L'autre église, pour moi, c'est celle qui se trouve à Sherbrooke, juste derrière la maison de mes grands-parents. J'ai jamais été foutu de me rappeler son nom. Sainte-Jeanne-d'Arc, peut-être. J'y suis allé parfois avec grand-maman, les dimanches où j'étais là. Comme tous les enfants qu'on a emmenés à la messe, je me souviens surtout de l'endroit où se trouve l'horloge dans l'église... Mais ce lieu reste très cher à mon coeur, du moins dans son incarnation antérieure. Ce parcours: il y a d'abord la cuisine de grand-maman, avec une porte en bois. Un loquet qu'on soulève du doigt. On passe dans la grande galerie couverte, en bois peint gris: vieilles fenêtres aux carreaux ondulants, pots de peinture, plaques d'autos d'avant ma naissance. On marchait en faisant craquer le plancher pour sortir à travers une autres vieille porte dans la cour en gravelle. Et là, juste là sous l'ombre agréable donnée par des arbres, une clôture de bois marque le fond de la cour. De l'autre côté c'est le terrain de l'église avec son chemin en asphalte, son gazon bien taillé, et le bâtiment lui-même, imposant et simple à la fois dans sa proximité. Voisin. L'été, un air d'inutilité flottait tout autour.

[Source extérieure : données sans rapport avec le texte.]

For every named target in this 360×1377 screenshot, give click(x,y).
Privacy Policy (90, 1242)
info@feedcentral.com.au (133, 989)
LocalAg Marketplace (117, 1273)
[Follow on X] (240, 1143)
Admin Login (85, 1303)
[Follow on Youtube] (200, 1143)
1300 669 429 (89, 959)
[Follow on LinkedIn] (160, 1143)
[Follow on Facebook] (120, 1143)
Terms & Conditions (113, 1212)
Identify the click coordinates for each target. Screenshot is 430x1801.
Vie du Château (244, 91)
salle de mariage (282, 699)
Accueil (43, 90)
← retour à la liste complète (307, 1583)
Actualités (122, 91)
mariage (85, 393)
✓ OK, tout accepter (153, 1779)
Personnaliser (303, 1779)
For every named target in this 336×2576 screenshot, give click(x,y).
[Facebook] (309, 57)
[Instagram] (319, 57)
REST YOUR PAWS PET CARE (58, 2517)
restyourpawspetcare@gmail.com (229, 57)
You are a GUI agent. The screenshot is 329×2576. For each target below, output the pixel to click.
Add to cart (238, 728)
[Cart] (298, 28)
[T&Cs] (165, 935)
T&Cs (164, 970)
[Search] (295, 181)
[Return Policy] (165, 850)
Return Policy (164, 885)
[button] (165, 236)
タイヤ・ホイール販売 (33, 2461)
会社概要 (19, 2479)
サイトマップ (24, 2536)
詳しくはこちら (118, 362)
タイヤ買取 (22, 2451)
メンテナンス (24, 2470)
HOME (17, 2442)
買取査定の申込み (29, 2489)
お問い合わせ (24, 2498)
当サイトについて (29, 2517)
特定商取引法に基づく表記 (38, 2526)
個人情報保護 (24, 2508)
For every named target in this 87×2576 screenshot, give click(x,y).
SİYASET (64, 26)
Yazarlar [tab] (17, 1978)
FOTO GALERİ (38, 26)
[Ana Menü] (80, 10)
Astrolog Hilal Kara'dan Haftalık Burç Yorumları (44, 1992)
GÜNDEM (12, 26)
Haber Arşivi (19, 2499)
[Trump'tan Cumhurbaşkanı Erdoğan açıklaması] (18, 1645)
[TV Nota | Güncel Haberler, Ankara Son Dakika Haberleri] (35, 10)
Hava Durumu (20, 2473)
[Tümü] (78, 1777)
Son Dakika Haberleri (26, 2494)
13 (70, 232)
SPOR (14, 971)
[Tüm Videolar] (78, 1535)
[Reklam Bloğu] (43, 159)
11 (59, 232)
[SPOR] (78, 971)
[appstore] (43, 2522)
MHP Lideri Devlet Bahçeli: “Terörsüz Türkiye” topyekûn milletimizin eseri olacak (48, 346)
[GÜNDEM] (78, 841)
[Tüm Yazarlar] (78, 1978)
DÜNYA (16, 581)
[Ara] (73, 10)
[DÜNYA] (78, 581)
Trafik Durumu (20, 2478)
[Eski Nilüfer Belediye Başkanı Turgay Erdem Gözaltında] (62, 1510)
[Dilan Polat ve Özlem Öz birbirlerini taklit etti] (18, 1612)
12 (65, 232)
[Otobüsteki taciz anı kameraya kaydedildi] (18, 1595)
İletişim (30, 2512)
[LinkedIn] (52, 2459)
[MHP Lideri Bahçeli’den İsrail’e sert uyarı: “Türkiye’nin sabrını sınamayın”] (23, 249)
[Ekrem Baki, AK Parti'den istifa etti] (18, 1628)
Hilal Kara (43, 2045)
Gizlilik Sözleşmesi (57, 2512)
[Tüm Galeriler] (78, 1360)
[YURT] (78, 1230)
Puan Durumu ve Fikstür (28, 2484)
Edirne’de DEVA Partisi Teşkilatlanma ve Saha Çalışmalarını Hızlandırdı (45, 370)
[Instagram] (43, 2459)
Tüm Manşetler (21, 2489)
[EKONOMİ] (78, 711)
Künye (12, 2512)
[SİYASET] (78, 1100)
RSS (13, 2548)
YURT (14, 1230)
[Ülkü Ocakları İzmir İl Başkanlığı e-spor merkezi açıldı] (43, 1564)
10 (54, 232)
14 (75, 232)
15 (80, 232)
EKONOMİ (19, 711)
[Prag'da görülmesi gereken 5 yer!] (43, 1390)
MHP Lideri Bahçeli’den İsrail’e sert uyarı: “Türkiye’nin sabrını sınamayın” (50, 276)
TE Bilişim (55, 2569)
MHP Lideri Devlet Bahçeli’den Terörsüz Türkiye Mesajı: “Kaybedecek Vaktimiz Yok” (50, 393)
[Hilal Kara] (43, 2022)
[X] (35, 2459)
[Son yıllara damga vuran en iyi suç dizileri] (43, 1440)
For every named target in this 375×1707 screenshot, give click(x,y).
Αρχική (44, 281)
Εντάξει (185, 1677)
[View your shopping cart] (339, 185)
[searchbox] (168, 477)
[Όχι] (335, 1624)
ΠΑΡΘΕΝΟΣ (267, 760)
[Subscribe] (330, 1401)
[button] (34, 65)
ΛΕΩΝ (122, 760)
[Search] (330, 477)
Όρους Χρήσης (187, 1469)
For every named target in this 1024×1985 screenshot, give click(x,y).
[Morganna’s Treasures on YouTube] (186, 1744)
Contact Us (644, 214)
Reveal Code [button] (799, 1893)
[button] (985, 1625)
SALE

Il y avait dans cet espace de la cuisine à l'église, un espace qui se franchit en quelques dizaines de pas, quelque chose qui m'enchantait. Peut-être cette impression de me trouver dans une autre époque, pas si lointaine mais juste assez distante pour que j'en ressente un heureux pincement au coeur. Une époque de cordes à linge, d'enfants nombreux, pas de misère mais de simplicité parfois abusive. Misère d'esprit occasionnelle qui serait venue avec une naïveté riche, importante, qui permet la foi ou la facilite. Une naïveté qui impose le respect.

Il y avait aussi, bien sûr, le son des cloches! Ici, à Vancouver, je peux dire que c'est une chose qui me manque. Et pourtant je n'accours pas à la messe quand elles sonnent! Mais le plaisir, la douceur du son des cloches, qui rythme la vie, qui saute dans l'air et s'entend chaque fois différent selon qu'il fait beau ou qu'il neige, qu'on célèbre un mariage ou une vie terminée... Ici, ça n'existe pas, exception faite de l'église italienne qui fait entendre un carillon préenregistré et quétaine. On n'est pas dans le même monde.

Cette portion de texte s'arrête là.